The supporting cast supports. As Nick, the Elvis impersonator, Blaine Gray has a square-jawed charm. Dressed as Elvis, he sings Willie songs to soothe Greta (a dissection of Celebrity—Willie crossing paths with Elvis—might've been an interesting subplot if the script was more self-aware). Darby Stanchfield, late of Shonda Rhimes's Scandal, has fun as a fundamentalist mom with a brood of precocious urchins. Thure Riefenstein plays Great's harried husband. The most thankless role goes to Peter Bogdanovich. His character slugs back shots of whiskey on the sly. Is this meant to be comic? Devices like this add nothing to the character and reflect oddly on Greta's strife with her drunken mom.
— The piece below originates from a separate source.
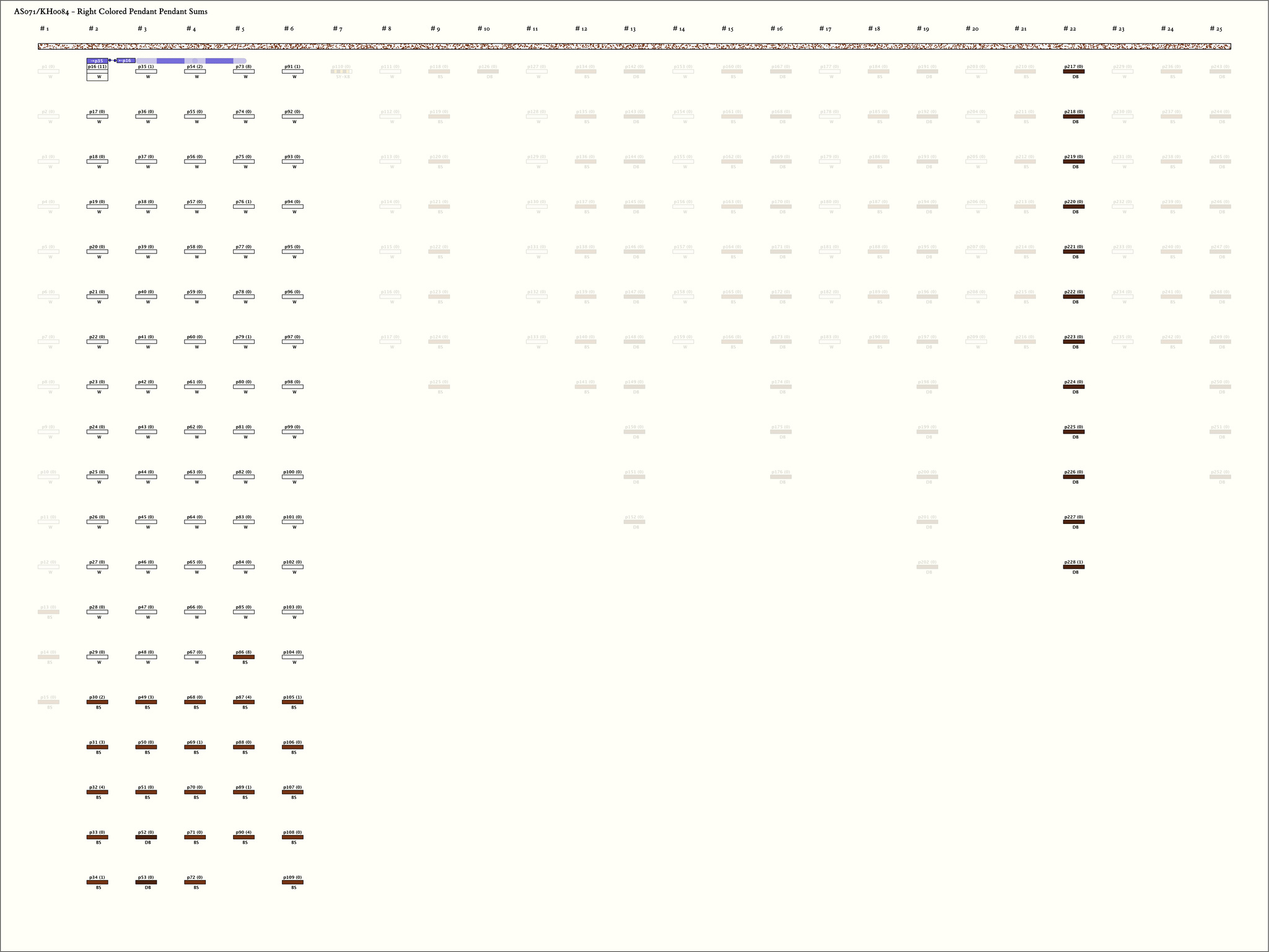Click dark brown pendant p217 (0)
Viewport: 1269px width, 952px height.
click(1073, 71)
Are we meant to laugh or commiserate?

Willie puts in an appearance as a mysterious man in black living off the land. And he appears as "himself" in concert footage and a scene backstage with Greta. The soundtrack is mostly Willie's greatest hits (which in my screener had no publishing credits), yet Ms. Hassmann cites herself discreetly as supplying the "film score."

Perhaps the film grew out of an opportunity to sing onstage with Willie, a video of which is embedded in the closing credits. Ms. Hassmann shares the mic and the crowd seems excited to see her. Maybe she's popular in Germany, but Willie and Me is an illogical mix of genres and an uneasy mix of ambition and vanity without an original vision.

Willie and Me. Directed by Eva Hassmann. 2024. Produced by Skyvalley Productions. 87 minutes.